An avid reader who recalls the first lecture may observe that security with abort, which is what is being achieved here, is weaker than the guaranteed output delivery (G.O.D.) property that was promised in the setting where *t<n/3*. Recall that G.O.D. means that, no matter how badly the adversary deviates from the protocol, the parties are always guaranteed to obtain the final correct output. Although it’s true that in the case of* t<n/3*, G.O.D. can be achieved, it is not precisely trivial and it requires clever ideas to be able to detect cheaters given that error correction does not work out of the box. A prominent technique to achieve this involves a framework known as *player elimination*, which involves resolving accusations among the parties so that corrupt parties can be (partially) identified. I know this doesn’t tell you much, and this is deliberate: It is not my intention to consider G.O.D. in these lectures. I would like to refer you to the excellent work of Zuzana Beerliová-Trubíniová and Martin Hirt from TCC 2008, *Perfectly-Secure MPC with Linear Communication Complexity*.

# Offline Phase

So far I have been assuming that the parties had a supply of pairs *([r],<r>)*, where *r* is random and unknown to any party. These are independent of the parties’ inputs, and can be computed with enough time in advance before the computation itself begins. The following method I will discuss to precompute these pairs comes from the paper cited above. It makes used of a special type of matrices, which the authors call hyper-invertible matrices, to convert pairs generated locally by each party into general random pairs that can be used for the computation. I discussed a similar construction in the 4th lecture for the honest majority setting, but this was with passive security only.

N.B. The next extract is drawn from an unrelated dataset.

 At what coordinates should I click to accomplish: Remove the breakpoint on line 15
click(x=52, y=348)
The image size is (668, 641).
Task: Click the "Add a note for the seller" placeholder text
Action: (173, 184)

## Hyper-Invertible Matrices

A matrix is hyper-invertible is every non-trivial square sub-matrix is invertible. The most useful consequence of this property for our purposes is the following: Consider a *n*-times-*n* hyper-invertible matrix *M*, and let *x* and *y* be *n*-dimensional vectors such that *y=Mx*. Choose any p entries of *x*, and any *q* entries of *y*, with *p+q=n*. Then, there exists a 1–1 mapping between these entries, and the remaining entries of each of *x* and *y*. To illustrate why this holds, assume that *n* is even and that *p=q=n/2*, and that the selected entries of *x *are the first *n/2* and these of *y* are the last *n/2*. We can partition M in four *n/2*-times-*n/2* blocks *M11, M12, M21, M22*. This way, if we split *x* by half as *(x1,x2)* and *y* as *(y1,y2)*, then it holds that

Since *M* is hyper-invertible, the submatrices *M11 *and *M22* are invertible. It is left as an exercise to show that this, together with the equations above, shows that any choice of the selected entries *(x1,y2)* can be mapped in a 1–1 manner to the entries *(x2,y1)*.

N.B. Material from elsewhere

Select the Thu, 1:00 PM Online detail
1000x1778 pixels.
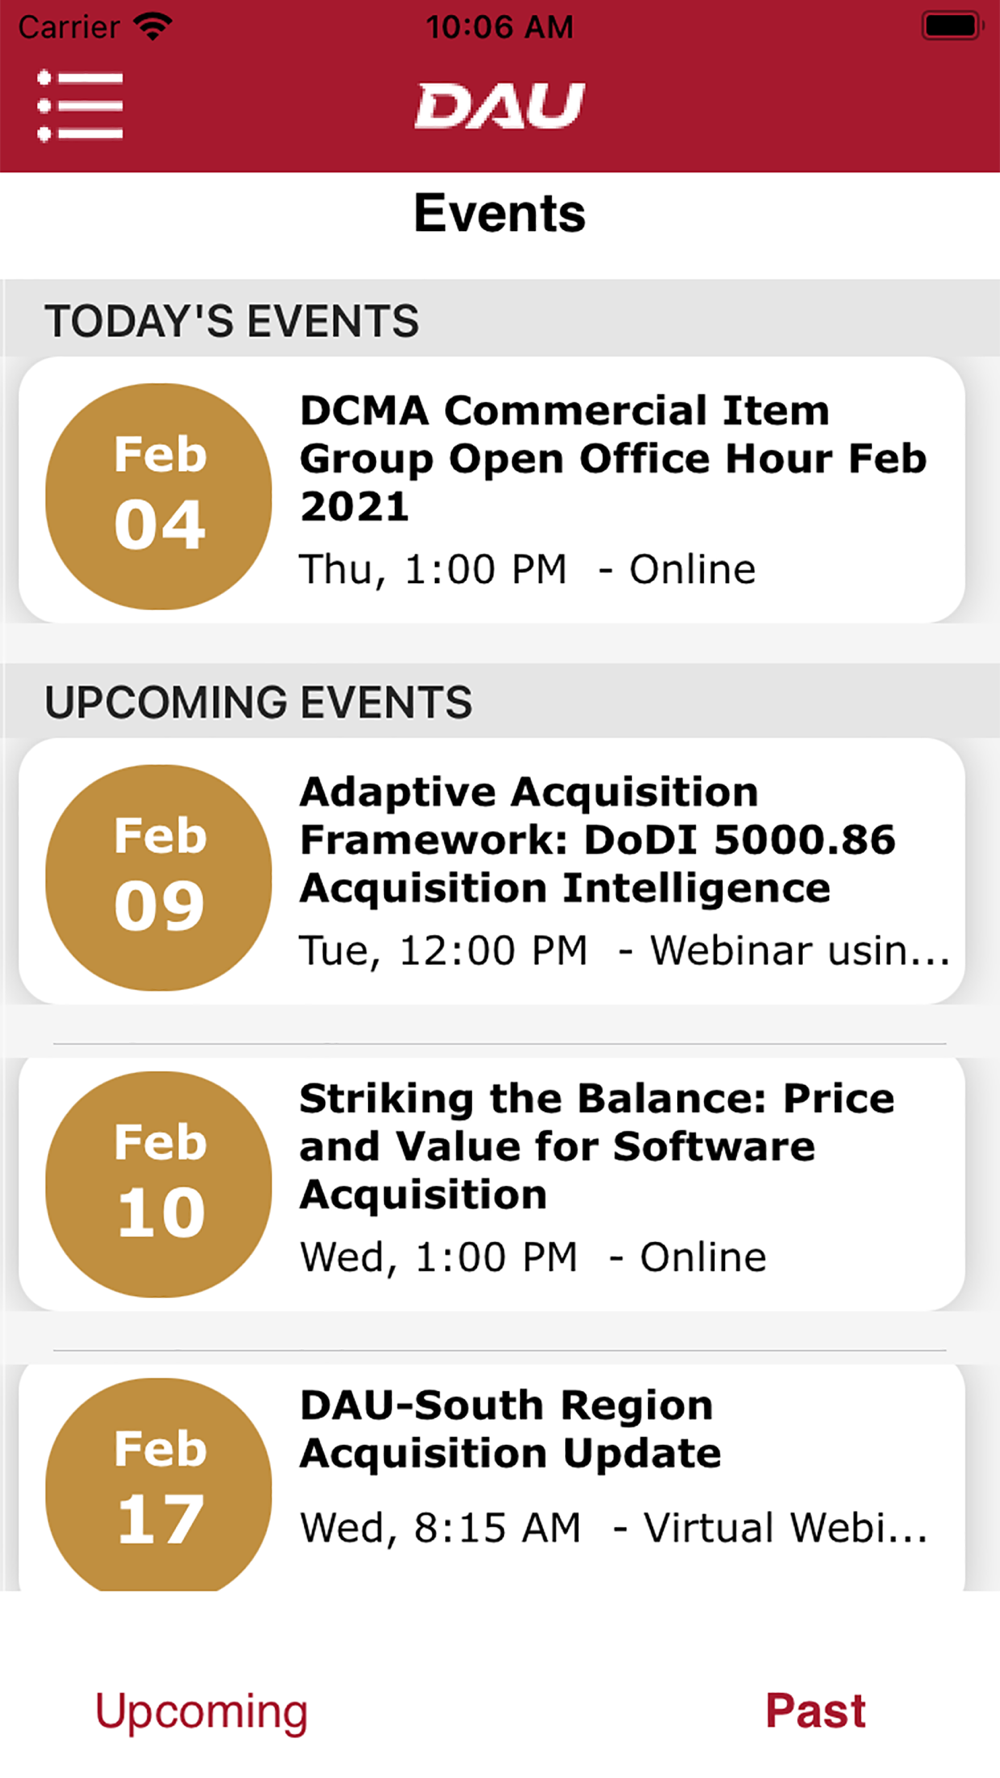(x=528, y=569)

Hyper-invertible matrices do exist, and here is an example of one, whose properties you are encouraged to verify: Let the *i,j* entry be given by

where the *b*’s and *a*’s are all just different values in the given field. The reason why this yields a hyper-invertible matrix is related to the fact that these entries form *Lagrange interpolation coefficients*, which provide an alternative view to the interpolation theorems I discussed in the lecture about Shamir secret-sharing.

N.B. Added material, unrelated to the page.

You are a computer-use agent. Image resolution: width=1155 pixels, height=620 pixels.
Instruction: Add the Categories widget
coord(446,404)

## Preprocessing Pairs *([r],<r>)*

The goal now is to make use of a *n*-times-*n *hyper-invertible matrix *M *in order to preprocess a pair *([r],<r>)* efficiently. In fact, multiple such pairs will be produced by the protocol that will be presented below.

- Each party
*Pi*samples a random*ri*and secret-shares it with degree*t*and*2t*, which yields*([ri],<ri>)*. Observe that a corrupt party may completely deviate from this step and may end up sharing inconsistent values! - The parties take the vectors of shares
*([r1],…,[rn])*and*(<r1>,…,<rn>)*and multiply them by*M*, obtaining*([s1],…,[sn])*and*(<s1>,…,<sn>)*. Observe that this is a linear operation so it can be done locally by each party operating on its own shares. - For each i=1,…,2t, the parties send their shares of
*[si]*and*<si>*to*Pi*. *Pi*tries to reconstruct these shares and verifies if (1) reconstruction succeeds and (2) the two reconstructed values with the two degrees coincide. If this is not the case, then*Pi*broadcasts a “complain” signal to all the other parties. Observe that a corrupt party may observe inconsistencies but not report it nevertheless.- If no party complains in the previous step, then the parties output the pairs
*([si],<si>)*for*i=2t+1,…,n*as valid preprocessing material. Otherwise, the parties simply abort.

We have to argue two things about the protocol above. First, we need to show that if the protocol does not result in abort, then the parties end up producing valid double-shares *([s],<s>)*, meaning by “valid” that they are consistent with polynomials of the right degrees *t* and *2t*, and the underlying secrets are the same. Second, we need to prove that the underlying secret *s *is random and unknown to the adversary. Both of these can be proven using the properties of hyper-invertible matrices. For the first property, suppose that no party among *P1,…,P_2t* complains in the fourth step above. Among these parties, *t* of them may be corrupt, and for concreteness let us assume these are *P1,…,Pt*. Since the remaining *t* honest parties *P_t+1,…,P_2t* did not complain, this means that the shares *([si],<si>)* for *i=t+1,…,2t* that these parties received were indeed correct. Additionally, the original shares *([ri],<ri>)* distributed by the honest parties, that is, for *i=t+1,…,n*, are by assumption correct. We see then that there are *t* pairs among the output of *M* that are correct, and *n-t* pairs among the input that are correct. These two numbers add up to *n*, so by the properties of *M* discussed above, the remaining entries of the input and the output can be written as a linear combination of the correct entries. In particular, the returned shares *([si],<si>)* for *i=2t+1,…,n* are a linear combination of “correct” shares and therefore they are correct as well.

The second property, privacy towards the adversary, is proved in a similar way, and it’s mostly left as an exercise. As a hint, try to write *([si],<si>)* for *i=2t+1,…,n *as a 1–1 affine transformation of the honest shares *([ri],<ri>)* for *i=2t+1,…,n*; since the latter look uniformly random and unknown to the adversary, the shares after this transformation also inherit this property.

I’m truly sorry if I lost you by describing this method to generate double-sharings! It is highly non-trivial and, additionally, I think it is not fully necessary to understand it completely to get a general idea of how the MPC protocol for active security with *t<n/3* works. The main takeaway of this post should be that, assuming preprocessing is given “for free”, there is a simple actively secure protocol with perfect security assuming at most *t<n/3* corruptions, which only makes uses of error correction and detection to ensure correct behavior. The preprocessing can be instantiated using hyper-invertible matrices, which are matrices for which each square submatrix is invertible.

Finally, I encourage you to try to think a little bit about what breaks in the protocol described here if we assume *t<n/2* instead of *t<n/3*. Something *has* to break, given that a perfectly secure protocol in an honest majority setting with active security cannot exist. This thought process will be useful later on, when we discuss how to extend the general idea of the protocol described here from *t<n/3* to *t<n/2*.